As he was passing Milton's study, a white figure glided out of it. All that he had ever read or heard of spectres rushed into Shoeblossom's petrified brain. He wished he was safely in bed. He wished he had never come out of it. He wished he had led a better and nobler life. He wished he had never been born.

The figure passed quite close to him as he stood glued against the wall, and he saw it disappear into the dormitory opposite his own, of which Rigby was prefect. He blushed hotly at the thought of the fright he had been in. It was only somebody playing the same game as himself.

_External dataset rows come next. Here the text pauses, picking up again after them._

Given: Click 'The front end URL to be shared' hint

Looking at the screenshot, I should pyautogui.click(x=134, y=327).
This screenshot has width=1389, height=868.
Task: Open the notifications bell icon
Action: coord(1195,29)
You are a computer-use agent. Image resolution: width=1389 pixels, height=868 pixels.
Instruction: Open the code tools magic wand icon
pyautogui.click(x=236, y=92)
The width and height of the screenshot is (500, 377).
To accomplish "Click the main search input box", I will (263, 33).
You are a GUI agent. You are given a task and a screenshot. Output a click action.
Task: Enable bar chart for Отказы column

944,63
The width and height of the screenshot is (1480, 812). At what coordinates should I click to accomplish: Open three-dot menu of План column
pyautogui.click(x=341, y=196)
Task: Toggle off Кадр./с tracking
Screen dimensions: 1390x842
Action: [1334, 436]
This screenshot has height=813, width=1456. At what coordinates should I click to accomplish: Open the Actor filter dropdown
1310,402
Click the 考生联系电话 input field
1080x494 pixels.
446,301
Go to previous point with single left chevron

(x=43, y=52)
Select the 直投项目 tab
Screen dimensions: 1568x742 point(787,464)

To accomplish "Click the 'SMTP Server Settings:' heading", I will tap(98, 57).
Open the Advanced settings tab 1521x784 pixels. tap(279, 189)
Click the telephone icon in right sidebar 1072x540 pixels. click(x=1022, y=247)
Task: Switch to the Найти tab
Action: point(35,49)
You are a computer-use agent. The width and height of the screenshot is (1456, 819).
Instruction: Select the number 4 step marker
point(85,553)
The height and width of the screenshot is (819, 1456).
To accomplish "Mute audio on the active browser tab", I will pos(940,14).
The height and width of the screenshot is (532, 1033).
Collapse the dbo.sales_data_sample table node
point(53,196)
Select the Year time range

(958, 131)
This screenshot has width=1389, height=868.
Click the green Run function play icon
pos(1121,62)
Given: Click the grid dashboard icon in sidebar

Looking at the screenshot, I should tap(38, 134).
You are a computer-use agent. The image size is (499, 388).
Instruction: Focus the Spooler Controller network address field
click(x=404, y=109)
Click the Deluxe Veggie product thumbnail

He jumped into bed and lay down, having first plunged the lantern bodily into his jug to extinguish it. Its indignant hiss had scarcely died away when Mr Seymour appeared at the door. It had occurred to Mr Seymour that he had smelt something very much out of the ordinary in Shoeblossom's study, a smell uncommonly like that of hot tin. And a suspicion dawned on him that Shoeblossom had been in there with a dark lantern. He had come to the dormitory to confirm his suspicions. But a glance showed him how unjust they had been. There was Shoeblossom fast asleep. Mr Seymour therefore followed the excellent example of my Lord Tomnoddy on a celebrated occasion, and went off to bed.

* * * * *

It was the custom for the captain of football at Wrykyn to select and publish the team for the Ripton match a week before the day on which it was to be played. On the evening after the Nomads' match, Trevor was sitting in his study writing out the names, when there came a knock at the door, and his fag entered with a letter.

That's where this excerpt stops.